Cocoa Events
None of your code runs until Cocoa calls it. The art of Cocoa programming consists largely of knowing when and why Cocoa will call your code. If you know this, you can put your code in the correct place, with the correct method name, so that your code runs at the correct moment, and your app behaves the way you intend.
Reasons for Events
User events
The user does something interactive, and an event is triggered directly. Obvious examples are events that you get when the user taps or swipes the screen, or types a key on the keyboard.
Lifetime events
These are events notifying you of the arrival of a stage in the life of the app, such as the fact that the app is starting up or is about to go into the background, or of a component of the app, such as the fact that a UIViewController’s view has just loaded or is about to be removed from the screen.
Functional events
Cocoa is about to do something, and turns to you in case you want to supply (additional) functionality. I would put into this category things like UIView’s drawRect: (your chance to have a view draw itself) and UILabel’s drawTextInRect: (your chance to modify the look of a label).
Query events
Cocoa turns to you to ask a question; its behavior will depend upon your answer.For example, the way data appears in a table (a UITableView) is that whenever Cocoa needs a cell for a row of the table, it turns to you and asks for the cell.
Subclassing
A built-in Cocoa class may define methods that Cocoa itself will call and that you are invited (or required) to override in a subclass. Sometimes you know when the method will be called; at other times you don’t know or care exactly when the method is called, but you know that you must override it so that whenever it is called, your behavior, and not (merely) the default behavior, will take place.
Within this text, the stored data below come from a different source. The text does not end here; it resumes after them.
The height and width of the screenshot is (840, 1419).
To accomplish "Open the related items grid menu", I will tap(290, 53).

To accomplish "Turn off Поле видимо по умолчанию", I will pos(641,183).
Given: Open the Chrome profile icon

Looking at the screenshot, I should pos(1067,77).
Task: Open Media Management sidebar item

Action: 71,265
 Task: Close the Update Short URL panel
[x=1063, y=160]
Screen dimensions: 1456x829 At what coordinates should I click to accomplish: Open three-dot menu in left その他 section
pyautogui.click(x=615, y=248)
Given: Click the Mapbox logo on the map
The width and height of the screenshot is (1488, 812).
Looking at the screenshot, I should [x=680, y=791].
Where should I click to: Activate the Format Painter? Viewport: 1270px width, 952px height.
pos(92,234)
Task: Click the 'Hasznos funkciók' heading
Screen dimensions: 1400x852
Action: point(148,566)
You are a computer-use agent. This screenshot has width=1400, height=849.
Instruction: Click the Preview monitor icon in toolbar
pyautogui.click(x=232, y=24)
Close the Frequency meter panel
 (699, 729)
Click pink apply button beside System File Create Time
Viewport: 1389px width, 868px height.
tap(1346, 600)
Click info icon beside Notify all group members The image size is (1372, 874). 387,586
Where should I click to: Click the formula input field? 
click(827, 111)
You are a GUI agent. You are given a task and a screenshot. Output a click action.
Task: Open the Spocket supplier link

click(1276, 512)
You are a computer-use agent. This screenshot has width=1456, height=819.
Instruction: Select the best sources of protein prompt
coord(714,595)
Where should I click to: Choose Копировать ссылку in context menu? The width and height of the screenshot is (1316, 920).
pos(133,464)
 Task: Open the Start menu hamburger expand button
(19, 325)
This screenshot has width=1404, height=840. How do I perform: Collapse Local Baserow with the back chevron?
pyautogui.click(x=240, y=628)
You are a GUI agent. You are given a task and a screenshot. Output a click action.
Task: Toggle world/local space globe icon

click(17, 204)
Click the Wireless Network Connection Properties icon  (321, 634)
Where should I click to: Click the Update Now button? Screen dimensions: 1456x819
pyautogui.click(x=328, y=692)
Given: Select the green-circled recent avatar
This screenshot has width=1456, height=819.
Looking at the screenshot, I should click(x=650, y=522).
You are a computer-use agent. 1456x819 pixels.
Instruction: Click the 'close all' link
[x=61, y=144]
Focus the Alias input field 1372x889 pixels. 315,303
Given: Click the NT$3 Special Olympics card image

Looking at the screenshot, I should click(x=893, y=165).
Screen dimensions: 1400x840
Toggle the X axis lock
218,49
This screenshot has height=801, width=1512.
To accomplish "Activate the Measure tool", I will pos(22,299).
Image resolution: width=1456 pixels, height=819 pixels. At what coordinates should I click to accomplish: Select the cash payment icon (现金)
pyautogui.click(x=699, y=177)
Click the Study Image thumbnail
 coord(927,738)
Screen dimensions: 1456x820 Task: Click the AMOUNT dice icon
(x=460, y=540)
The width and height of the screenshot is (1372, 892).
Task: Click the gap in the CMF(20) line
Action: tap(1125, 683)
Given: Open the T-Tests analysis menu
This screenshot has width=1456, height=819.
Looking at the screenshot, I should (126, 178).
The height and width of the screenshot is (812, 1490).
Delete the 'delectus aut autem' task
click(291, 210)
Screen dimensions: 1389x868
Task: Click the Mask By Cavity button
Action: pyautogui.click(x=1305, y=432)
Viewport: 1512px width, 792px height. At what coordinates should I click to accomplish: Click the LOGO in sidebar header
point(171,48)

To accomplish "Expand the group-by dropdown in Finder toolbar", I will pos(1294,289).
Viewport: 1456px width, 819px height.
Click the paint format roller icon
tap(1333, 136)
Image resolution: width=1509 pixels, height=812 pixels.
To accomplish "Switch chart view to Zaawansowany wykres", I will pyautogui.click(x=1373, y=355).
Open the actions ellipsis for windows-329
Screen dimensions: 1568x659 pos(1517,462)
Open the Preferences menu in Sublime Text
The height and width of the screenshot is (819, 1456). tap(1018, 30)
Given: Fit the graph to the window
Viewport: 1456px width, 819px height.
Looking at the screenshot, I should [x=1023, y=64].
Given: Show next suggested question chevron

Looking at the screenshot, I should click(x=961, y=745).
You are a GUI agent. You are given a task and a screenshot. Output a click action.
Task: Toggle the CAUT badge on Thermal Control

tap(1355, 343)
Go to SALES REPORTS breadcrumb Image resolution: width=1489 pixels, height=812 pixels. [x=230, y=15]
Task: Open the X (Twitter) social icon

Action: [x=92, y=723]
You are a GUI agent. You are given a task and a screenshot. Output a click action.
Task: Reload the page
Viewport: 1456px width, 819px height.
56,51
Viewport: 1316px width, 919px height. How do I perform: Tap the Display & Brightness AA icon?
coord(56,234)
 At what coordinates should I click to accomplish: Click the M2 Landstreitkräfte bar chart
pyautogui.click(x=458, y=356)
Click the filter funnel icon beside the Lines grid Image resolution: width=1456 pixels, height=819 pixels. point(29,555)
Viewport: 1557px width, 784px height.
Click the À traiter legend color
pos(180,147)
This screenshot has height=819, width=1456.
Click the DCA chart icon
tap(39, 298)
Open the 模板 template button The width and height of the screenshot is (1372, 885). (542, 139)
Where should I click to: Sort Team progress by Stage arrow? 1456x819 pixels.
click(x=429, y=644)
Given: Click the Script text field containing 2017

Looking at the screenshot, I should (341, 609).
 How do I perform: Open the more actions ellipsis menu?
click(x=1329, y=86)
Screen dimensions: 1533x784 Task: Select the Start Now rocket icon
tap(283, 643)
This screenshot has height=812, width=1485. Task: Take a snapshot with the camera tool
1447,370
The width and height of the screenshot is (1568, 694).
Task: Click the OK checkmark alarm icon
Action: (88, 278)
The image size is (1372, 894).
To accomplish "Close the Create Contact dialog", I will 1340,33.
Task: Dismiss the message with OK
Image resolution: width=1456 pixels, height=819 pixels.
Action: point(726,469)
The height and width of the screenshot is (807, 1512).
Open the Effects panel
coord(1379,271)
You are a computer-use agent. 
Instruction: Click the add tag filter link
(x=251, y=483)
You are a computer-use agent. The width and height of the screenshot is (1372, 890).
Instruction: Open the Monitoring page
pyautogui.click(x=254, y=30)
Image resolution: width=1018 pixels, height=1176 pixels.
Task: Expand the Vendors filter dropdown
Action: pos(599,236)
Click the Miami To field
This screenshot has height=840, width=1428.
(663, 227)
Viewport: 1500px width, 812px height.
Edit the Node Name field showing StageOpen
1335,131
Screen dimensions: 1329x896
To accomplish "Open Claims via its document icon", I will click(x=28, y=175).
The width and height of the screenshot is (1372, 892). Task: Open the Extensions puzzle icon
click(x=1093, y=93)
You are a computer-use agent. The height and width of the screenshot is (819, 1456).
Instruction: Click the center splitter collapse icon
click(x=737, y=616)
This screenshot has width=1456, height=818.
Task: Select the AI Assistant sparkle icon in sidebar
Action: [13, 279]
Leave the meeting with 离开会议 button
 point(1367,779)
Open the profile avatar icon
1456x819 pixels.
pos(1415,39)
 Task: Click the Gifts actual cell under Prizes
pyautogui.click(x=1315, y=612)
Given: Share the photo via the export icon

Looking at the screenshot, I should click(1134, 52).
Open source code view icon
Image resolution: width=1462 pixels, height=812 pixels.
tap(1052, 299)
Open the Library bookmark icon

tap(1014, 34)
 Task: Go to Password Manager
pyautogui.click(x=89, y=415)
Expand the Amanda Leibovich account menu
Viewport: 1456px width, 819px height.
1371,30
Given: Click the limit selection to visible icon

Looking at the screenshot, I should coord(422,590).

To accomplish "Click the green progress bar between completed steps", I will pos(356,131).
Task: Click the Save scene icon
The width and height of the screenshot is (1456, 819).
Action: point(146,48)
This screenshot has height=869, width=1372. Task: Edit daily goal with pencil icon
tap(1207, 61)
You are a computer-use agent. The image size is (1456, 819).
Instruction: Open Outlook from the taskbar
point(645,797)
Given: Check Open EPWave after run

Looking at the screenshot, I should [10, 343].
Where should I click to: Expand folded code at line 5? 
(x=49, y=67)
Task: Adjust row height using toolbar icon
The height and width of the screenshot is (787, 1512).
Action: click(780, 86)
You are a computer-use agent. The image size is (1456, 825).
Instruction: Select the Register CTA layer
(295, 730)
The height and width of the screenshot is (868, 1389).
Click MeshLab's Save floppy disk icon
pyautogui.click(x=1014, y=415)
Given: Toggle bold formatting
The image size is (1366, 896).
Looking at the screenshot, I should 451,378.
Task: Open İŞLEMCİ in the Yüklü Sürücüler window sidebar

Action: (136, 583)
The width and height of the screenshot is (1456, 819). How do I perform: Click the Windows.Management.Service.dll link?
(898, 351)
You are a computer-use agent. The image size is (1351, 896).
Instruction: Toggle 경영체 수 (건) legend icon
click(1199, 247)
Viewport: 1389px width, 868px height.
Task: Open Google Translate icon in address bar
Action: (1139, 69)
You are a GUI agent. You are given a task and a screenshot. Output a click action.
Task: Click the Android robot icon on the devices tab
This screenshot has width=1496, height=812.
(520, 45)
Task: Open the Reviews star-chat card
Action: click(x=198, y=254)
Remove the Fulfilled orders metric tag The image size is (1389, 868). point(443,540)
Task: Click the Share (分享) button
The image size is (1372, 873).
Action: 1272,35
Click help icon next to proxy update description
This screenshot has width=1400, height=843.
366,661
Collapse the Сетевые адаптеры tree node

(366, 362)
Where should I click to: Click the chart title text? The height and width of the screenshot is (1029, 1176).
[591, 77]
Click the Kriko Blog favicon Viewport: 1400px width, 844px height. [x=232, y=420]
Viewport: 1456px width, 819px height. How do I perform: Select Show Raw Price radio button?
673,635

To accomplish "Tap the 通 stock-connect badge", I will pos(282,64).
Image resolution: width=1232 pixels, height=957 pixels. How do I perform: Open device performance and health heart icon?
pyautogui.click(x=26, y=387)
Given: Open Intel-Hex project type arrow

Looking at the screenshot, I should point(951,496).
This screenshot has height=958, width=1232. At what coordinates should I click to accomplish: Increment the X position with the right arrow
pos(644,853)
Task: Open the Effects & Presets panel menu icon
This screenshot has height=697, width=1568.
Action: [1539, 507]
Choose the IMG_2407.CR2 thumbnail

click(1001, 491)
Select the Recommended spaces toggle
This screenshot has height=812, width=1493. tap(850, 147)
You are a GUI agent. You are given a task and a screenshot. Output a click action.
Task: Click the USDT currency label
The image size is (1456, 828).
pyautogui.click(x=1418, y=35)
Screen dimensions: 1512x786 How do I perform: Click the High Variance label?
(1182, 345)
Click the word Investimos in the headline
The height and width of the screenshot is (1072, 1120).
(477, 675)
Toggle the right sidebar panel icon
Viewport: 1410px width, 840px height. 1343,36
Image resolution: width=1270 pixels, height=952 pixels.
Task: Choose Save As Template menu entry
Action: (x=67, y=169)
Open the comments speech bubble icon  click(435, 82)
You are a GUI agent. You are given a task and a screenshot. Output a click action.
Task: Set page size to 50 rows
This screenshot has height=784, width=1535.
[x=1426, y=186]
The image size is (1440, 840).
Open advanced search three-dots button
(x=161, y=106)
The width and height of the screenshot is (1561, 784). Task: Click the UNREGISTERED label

For example, the UIView’s drawRect:. The built-in UIView implementation does nothing, so overriding drawRect: in a subclass is your only chance to dictate the full procedure by which a view draws itself. You don’t know exactly when this method will be called, and you don’t care; when it is, you draw, and this guarantees that the view will always appear the way you want it to. (You never call drawRect: yourself; if some underlying condition has changed and you want the view to be redrawn, you call setNeedsDisplay and let Cocoa call drawRect: in response.)
For example, you must override loadView if your UIViewController creates its view in code, and you must create and assign it to this instance’s view property at this moment.(I’d probably call that a functional event, because your code has a specific job to do, namely, supply the view.) You may override viewDidLoad to perform additional initializations as your view is first loaded, whether it comes from a nib or you created it in loadView. Methods like view WillAppear: and viewDidDisappear: are called as your UIViewController’s view takes over the screen or is replaced on the screen by some other view; thus, viewWillAppear: is a moment to make sure that whatever happened while your view was offscreen is reflected in how it looks as it comes back onscreen. (Those are obviously lifetime events.)
A method like shouldAutorotateToInterfaceOrientation: is what I call a query event. It is passed an orientation parameter and returns a BOOL telling Cocoa whether your view can appear in that orientation. The default, if you don’t implement it, is that your view can appear only in portrait orientation. If you want this UIViewController’s view to appear in some other orientation, you’ll return YES for that orientation. If you return YES for more than one orientation and the user rotates the device, you might then receive messages like willRotateToInterfaceOrientation:duration: and willAnimateRotationToInterfaceOrientation:duration:, where you can customize what happens to the view as the orientation changes.
Even further up the inheritance hierarchy, you’ll find things like NSObject’s initialize class method. Every class that is actually sent a class method message (including instantiation) is first sent the initialize message, once. Thus, initialize can be overridden in order to run code extremely early in a class’s lifetime (before it even has an instance). Your project’s application delegate class is instantiated very early in the app’s lifetime, as the main nib loads, so its initialize can be a good place to perform very early app initializations, such as setting default values for any user preferences. For typical code, look at Apple’s Metronome example, in MetronomeAppDelegate.m. Observe that we test, as a matter of course, whether self really is the class in question; otherwise there is a chance that initialize will be called again (and our code will run again) if a subclass of this class is used.